Author Topic: Jobs completing but some frames not done  (Read 11837 times)

freelanceit

  • Jr. Member
  • **
  • Posts: 4
Jobs completing but some frames not done
« on: October 19, 2015, 01:42:03 PM »
We're using an ancient version of Qube (6.4.0b) and sometimes when jobs are submitted from Nuke 9 v 04 the job says it's completed but a few of the frames haven't rendered. Is this a known error in old versions of Qube?

Thanks,
Adam.

jburk

  • Administrator
  • *****
  • Posts: 493
Re: Jobs completing but some frames not done
« Reply #1 on: October 19, 2015, 03:04:04 PM »
No, the issue isn't with Qube, this would be happening regardless of the Qube version.  What's most likely occurring is that the Nuke command to render the frame is returning an exit code of 0, indicating "no errors".

Is there anything in the job's stdout or stderr logs that gives a clue as to why a particular frame is not being output?

freelanceit

  • Jr. Member
  • **
  • Posts: 4
Re: Jobs completing but some frames not done
« Reply #2 on: October 19, 2015, 04:05:00 PM »
There didn't seem to be any errors in the logs. The user rendered the job locally out of Nuke and it was fine.

jburk

  • Administrator
  • *****
  • Posts: 493
Re: Jobs completing but some frames not done
« Reply #3 on: October 19, 2015, 06:02:35 PM »
Are you eligible for support?  If so, I'll ask you to open a case on our helpdesk and send the job log directories, add the URL for this forum thread as well.

Are the unrendered frames on disk but the wrong size or black, or are they missing altogether?   Another thing to test is if this never happens when you render a Qube job with only a single job instance running; if the number of missing frames goes up the more concurrent job instances are running, it's likely that your file server is dropping connections.

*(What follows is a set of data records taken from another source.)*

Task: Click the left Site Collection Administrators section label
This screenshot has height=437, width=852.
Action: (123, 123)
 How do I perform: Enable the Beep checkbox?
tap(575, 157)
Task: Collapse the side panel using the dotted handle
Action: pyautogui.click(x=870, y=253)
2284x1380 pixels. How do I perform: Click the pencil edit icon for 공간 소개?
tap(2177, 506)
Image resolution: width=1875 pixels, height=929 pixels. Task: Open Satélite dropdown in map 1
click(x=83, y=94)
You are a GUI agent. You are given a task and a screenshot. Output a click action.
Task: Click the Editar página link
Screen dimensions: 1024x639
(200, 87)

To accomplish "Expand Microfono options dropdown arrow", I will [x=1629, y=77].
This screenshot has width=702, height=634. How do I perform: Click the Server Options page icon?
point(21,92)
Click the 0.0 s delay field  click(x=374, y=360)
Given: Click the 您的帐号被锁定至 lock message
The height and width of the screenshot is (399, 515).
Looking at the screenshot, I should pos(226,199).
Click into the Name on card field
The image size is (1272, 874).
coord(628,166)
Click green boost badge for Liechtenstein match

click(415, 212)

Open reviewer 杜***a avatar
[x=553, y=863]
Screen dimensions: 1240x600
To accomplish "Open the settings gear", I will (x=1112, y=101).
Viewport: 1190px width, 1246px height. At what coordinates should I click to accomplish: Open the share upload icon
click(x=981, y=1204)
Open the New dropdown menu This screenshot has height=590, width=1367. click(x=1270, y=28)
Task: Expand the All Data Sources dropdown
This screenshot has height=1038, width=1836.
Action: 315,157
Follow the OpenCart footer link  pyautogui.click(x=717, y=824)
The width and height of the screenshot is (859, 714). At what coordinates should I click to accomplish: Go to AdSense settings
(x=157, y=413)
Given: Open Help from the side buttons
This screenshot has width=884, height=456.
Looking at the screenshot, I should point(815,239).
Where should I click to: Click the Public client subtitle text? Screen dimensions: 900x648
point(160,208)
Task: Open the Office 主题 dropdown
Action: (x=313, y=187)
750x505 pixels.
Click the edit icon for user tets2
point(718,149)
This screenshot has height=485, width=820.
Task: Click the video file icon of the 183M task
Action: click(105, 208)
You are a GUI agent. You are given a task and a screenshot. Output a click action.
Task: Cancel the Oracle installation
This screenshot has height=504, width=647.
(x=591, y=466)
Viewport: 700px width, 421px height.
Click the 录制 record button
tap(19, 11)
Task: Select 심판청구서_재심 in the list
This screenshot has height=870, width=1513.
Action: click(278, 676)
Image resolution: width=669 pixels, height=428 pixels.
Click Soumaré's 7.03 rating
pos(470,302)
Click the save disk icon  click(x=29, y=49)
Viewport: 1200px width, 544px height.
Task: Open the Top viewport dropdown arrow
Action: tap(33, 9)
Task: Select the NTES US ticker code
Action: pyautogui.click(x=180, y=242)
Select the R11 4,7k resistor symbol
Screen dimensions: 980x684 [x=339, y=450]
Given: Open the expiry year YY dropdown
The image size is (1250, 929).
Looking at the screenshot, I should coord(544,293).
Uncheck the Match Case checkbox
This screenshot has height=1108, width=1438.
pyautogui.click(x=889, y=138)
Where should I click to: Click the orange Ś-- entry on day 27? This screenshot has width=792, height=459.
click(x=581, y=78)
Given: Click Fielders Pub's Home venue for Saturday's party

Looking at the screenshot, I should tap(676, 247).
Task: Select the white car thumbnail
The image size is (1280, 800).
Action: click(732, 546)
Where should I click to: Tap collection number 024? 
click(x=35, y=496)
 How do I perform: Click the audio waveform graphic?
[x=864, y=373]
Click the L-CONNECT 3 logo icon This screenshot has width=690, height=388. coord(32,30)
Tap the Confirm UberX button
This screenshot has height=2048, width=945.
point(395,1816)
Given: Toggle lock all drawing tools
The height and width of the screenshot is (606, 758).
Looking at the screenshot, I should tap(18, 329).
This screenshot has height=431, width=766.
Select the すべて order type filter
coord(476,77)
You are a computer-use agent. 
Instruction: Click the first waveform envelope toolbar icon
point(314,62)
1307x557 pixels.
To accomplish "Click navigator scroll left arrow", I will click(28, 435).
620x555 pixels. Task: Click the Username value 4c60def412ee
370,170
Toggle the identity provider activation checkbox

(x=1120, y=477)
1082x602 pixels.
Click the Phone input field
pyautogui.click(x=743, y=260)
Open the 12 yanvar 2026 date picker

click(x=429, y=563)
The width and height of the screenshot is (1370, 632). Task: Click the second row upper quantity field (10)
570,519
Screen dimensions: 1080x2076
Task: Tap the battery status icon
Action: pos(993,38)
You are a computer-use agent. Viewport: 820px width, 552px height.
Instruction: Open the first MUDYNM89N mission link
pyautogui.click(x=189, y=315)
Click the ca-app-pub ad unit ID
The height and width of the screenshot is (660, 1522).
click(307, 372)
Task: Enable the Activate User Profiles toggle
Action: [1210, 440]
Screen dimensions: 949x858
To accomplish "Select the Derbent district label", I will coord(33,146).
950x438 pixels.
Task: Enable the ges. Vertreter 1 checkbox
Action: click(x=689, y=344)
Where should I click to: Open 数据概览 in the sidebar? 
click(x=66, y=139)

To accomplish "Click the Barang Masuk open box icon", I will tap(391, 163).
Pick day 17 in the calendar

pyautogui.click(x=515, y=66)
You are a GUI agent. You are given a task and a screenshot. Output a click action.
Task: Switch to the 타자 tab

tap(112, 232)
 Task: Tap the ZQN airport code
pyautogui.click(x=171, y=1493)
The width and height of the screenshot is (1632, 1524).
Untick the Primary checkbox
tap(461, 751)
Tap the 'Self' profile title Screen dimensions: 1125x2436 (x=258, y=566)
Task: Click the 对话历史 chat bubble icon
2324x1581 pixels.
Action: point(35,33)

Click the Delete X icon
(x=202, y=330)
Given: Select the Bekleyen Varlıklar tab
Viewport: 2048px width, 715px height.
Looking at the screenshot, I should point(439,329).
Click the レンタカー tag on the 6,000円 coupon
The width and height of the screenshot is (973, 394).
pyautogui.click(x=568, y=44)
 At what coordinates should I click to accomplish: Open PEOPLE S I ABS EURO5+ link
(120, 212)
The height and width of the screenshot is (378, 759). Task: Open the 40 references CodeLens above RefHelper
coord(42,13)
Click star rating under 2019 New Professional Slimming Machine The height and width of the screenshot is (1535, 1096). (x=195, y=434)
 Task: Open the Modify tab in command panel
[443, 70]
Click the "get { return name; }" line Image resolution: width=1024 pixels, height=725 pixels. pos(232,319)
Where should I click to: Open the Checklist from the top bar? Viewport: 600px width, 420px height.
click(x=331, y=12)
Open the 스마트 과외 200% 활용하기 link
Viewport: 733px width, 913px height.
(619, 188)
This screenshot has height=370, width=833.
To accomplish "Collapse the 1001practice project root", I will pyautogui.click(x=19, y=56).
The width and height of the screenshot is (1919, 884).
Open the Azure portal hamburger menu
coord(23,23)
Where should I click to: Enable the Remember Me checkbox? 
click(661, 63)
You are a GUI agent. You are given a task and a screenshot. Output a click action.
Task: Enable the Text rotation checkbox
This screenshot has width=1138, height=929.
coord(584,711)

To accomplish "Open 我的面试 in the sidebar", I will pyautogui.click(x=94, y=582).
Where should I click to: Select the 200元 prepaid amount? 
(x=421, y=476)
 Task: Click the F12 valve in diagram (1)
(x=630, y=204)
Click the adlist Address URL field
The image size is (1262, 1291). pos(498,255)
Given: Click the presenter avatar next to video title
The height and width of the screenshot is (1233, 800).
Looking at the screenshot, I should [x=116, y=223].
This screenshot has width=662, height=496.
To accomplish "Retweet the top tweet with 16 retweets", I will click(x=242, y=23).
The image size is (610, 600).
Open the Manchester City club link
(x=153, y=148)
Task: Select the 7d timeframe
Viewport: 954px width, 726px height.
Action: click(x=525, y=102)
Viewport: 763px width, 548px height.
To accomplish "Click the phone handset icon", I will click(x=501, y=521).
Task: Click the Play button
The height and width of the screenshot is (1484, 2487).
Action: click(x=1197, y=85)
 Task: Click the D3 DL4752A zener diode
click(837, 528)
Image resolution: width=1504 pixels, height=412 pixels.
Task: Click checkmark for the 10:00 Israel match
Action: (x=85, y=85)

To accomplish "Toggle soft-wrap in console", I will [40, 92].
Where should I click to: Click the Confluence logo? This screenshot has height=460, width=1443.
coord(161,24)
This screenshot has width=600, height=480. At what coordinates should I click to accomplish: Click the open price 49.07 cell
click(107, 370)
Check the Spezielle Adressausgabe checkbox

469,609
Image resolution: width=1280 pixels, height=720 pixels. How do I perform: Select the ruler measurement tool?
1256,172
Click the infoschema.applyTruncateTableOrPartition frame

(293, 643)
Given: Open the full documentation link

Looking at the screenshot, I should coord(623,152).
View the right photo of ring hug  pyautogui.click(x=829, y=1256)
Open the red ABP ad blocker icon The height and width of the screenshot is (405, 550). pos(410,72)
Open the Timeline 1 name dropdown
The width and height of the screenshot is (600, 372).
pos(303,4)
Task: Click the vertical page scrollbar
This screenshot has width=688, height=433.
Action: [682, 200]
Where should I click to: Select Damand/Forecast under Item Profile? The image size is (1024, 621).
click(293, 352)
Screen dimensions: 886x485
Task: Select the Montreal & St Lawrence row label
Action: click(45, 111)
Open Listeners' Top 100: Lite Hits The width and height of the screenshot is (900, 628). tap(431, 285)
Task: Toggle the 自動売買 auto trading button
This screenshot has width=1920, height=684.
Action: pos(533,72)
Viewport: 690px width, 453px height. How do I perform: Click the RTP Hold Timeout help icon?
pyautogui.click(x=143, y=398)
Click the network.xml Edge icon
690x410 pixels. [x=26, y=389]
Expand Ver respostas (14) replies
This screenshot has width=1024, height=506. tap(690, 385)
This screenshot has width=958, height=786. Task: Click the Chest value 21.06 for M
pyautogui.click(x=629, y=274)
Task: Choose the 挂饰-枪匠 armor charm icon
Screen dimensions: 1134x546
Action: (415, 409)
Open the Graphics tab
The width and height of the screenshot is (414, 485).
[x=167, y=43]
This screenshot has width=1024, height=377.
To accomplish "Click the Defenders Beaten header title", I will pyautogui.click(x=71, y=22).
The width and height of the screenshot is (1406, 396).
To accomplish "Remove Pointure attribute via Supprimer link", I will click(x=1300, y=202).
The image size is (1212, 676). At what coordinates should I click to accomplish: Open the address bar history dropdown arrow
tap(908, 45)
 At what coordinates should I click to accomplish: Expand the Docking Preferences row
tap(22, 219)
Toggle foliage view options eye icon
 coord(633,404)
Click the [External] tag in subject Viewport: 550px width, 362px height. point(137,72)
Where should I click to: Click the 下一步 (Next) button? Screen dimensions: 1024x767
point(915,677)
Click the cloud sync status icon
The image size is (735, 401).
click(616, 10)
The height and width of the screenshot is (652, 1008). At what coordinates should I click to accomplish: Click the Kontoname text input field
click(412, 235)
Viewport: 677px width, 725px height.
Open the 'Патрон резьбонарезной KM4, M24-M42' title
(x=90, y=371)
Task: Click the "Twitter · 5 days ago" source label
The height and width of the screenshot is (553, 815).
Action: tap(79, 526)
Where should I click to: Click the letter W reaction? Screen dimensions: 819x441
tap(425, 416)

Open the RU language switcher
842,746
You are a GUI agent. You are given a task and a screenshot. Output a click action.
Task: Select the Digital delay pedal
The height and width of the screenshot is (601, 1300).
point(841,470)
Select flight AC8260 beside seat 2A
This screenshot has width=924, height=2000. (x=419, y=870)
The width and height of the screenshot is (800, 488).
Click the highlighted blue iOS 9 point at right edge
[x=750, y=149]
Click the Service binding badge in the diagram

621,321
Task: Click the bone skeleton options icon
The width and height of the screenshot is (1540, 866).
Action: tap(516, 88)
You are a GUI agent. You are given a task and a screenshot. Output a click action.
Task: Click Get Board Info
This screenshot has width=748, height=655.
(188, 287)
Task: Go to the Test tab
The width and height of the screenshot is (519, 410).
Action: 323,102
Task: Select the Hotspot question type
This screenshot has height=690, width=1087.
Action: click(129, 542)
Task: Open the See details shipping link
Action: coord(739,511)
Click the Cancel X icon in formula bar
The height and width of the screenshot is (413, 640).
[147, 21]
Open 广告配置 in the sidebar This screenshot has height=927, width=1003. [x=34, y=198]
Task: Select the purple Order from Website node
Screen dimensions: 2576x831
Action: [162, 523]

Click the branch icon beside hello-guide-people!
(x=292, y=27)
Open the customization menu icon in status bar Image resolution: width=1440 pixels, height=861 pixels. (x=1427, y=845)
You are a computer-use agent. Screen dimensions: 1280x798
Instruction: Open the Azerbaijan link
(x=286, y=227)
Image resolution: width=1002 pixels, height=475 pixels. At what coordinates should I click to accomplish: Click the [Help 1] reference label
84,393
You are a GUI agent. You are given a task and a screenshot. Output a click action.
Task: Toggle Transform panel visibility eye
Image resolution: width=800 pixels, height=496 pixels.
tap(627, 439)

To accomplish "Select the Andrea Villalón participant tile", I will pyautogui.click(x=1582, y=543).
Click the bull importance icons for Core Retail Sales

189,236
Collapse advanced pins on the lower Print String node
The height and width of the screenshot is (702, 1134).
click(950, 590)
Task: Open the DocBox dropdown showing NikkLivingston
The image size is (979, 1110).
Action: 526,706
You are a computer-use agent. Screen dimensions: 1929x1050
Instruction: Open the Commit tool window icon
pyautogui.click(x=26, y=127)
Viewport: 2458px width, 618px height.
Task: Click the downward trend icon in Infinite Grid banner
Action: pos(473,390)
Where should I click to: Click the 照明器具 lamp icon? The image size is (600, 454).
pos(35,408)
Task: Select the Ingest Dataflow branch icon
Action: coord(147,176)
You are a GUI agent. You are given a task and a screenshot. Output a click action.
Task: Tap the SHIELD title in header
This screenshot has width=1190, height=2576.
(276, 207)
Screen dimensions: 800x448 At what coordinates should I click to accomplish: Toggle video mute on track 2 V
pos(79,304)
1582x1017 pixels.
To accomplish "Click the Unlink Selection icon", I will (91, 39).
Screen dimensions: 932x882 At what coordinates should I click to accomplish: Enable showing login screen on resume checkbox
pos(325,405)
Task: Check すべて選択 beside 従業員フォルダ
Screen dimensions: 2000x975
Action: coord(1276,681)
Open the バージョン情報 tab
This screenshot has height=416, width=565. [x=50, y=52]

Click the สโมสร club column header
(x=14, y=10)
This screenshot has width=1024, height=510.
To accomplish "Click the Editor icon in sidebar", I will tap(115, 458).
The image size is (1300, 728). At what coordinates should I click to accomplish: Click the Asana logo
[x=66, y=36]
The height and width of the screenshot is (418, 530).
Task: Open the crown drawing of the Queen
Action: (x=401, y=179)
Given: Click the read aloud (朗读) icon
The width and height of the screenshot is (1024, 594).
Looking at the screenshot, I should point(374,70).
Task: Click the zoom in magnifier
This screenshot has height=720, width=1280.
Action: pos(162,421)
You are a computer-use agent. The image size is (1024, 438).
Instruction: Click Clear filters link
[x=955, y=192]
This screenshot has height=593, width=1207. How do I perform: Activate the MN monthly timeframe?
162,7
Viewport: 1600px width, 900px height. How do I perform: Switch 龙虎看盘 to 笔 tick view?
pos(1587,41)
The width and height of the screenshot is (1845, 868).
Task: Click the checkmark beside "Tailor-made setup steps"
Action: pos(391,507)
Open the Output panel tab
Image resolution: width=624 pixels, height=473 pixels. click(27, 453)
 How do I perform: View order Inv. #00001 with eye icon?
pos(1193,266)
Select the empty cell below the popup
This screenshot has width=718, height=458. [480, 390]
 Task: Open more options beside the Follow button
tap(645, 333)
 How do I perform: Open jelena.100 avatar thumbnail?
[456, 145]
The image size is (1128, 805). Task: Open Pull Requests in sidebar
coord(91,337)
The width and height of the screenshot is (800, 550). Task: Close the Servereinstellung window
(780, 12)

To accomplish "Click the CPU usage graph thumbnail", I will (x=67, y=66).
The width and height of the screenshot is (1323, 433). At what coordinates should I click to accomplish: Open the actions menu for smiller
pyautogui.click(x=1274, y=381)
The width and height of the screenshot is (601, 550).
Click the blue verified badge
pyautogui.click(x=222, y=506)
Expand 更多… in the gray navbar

Think of Qube as Fedex (especially for simple-to-start jobs like Nuke cmdllne-based renders): once Qube gets the job to the worker and gets it started, it's out of our hands.  Fedex doesn't know what's in the packages they deliver, nor do they know what you do with the contents.

freelanceit

  • Jr. Member
  • **
  • Posts: 4
Re: Jobs completing but some frames not done
« Reply #4 on: October 20, 2015, 09:32:40 AM »
Are you eligible for support? 

No, our support is long gone. I'm kind of building a case for an upgrade so was sort of hoping someone would just say "Oh, that's fixed in patch 6.X" so we'd have another reason to upgrade.  8)

Quote
Are the unrendered frames on disk but the wrong size or black, or are they missing altogether?   Another thing to test is if this never happens when you render a Qube job with only a single job instance running; if the number of missing frames goes up the more concurrent job instances are running, it's likely that your file server is dropping connections.

The frames just didn't render.
We have about 20 operational nodes on the farm but I'm not sure if all of them were being used for the job, probably more like 10.

jburk

  • Administrator
  • *****
  • Posts: 493
Re: Jobs completing but some frames not done
« Reply #5 on: October 20, 2015, 04:51:22 PM »
Nuke will happily render to thin air without an error, going through all the motions and then writing the frame to the bit bucket.  This often happens when the destination folder for the rendered frame is either not accessible, prohibits writing due to permissions, or is full.

Permissions can be hard to track down; some workers may be running under a different proxy_account than others, so you may want to check and see if the failed frames are all from the same worker or workers, and if those workers are able to write earlier or later frames.

If a worker can write frames for a while, then fail to write, then be able to write again all within the same job, the usual cause for that is the file server is running a Windows desktop O/S version, which only supports a limited number of concurrent connections and will silently drop a connection to pick up another one.   The client on the other end has no clue that the network connection to the filesystem is dead.  The clue to this is when the number of dropped frames goes up as the number of running instances for all jobs on the farm goes up.